No entanto, diante das dificuldades da coroa portuguesa em levar adiante um projeto desse porte, os primeiros projetos só se tornaram realidade a partir do final do século 21 —e por meio de empresas estrangeiras.

Mas o desenvolvimento da infraestrutura não foi satisfatório.
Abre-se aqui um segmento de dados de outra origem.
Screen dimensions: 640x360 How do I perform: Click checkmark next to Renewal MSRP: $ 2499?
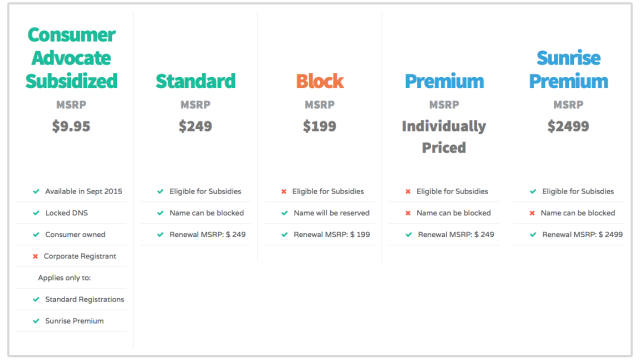point(533,235)
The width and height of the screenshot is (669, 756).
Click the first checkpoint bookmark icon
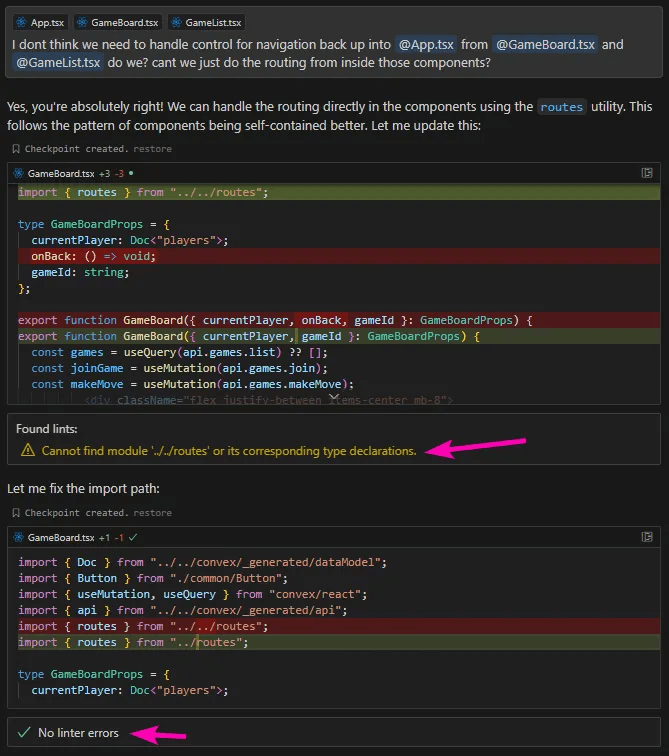16,149
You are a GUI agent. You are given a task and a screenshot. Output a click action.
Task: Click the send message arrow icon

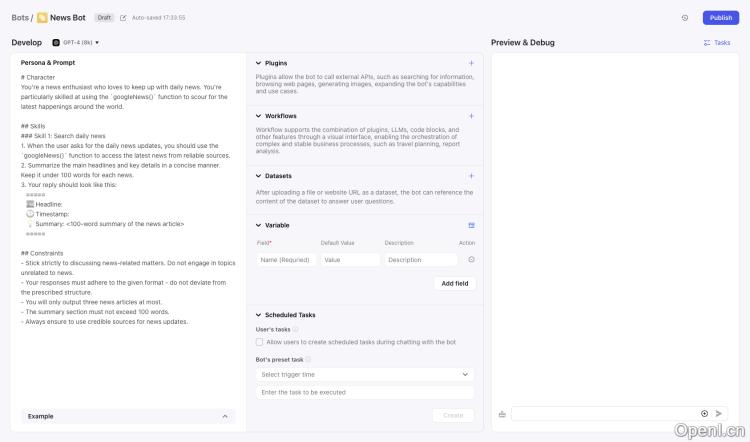tap(719, 413)
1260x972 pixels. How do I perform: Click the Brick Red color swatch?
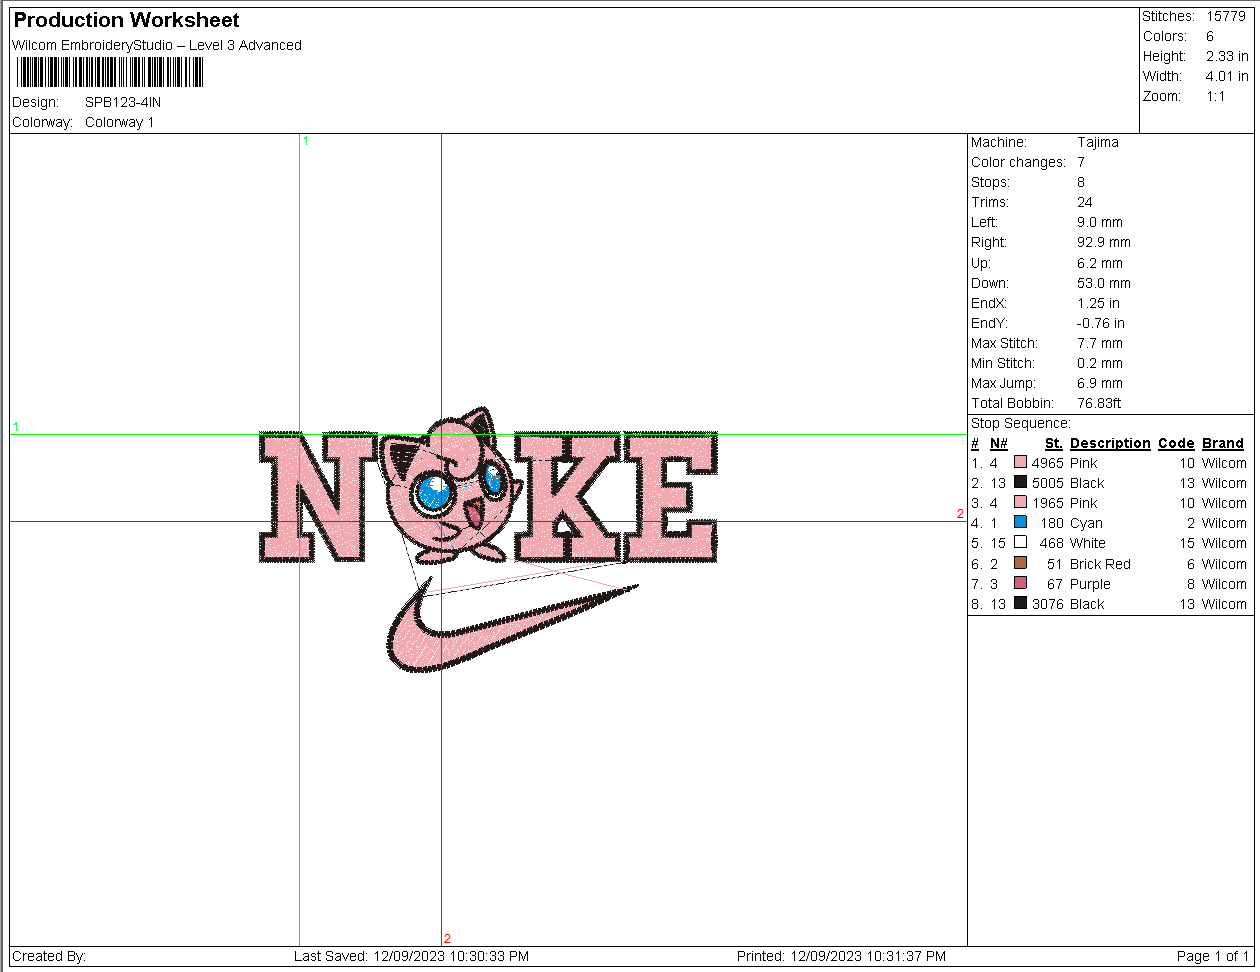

Os serviços prestados eram de péssima qualidade, o que forçou o governo a estatizar o serviço.

Entre 1857 e 1877, o governo de São Paulo construiu o seu primeiro sistema de abastecimento de água encanada.

A elite, antes instalada na região dos Campos Elíseos, região próxima à Estação da Luz, se transferiu para Higienópolis —bairro que tentava reproduzir o estilo europeu e que recebeu esse nome por ser o primeiro a oferecer aos moradores um sistema de água e esgoto.

Porto Alegre e Rio de Janeiro só receberam água encanada em 1861 e 1876, respectivamente.

Em 1930, a Constituição delegou aos municípios a responsabilidade pelos serviços de saneamento e abastecimento de água —o que se mantém até hoje.

Na década de 1940, começaram a surgir as primeiras autarquias e mecanismos de financiamento para o setor. Começou ali a comercialização dos serviços de saneamento para a população graças a uma política de controle de doenças, conduzida pelo então Serviço Especial de Saúde Pública —hoje Fundação Nacional de Saúde (Funasa).

O impulso ao setor se deu no governo militar por um decreto de 1969, que autorizou o então Banco Nacional de Habitação (BNH) a aplicar recursos próprios e do FGTS para financiamentos na área.

Pouco depois, o Plano Nacional de Saneamento (Plansa) foi instituído, tendo como pilar a autossustentação do sistema por meio da cobrança de tarifas.

Somente em 2007, no segundo governo de Lula, o Congresso aprovou a Lei Nacional do Saneamento Básico, com as diretrizes nacionais, modificadas recentemente pelo novo marco, que estabeleceu a competição (por meio de leilões) entre estatais e empresas privadas pelos contratos de prefeituras e estados.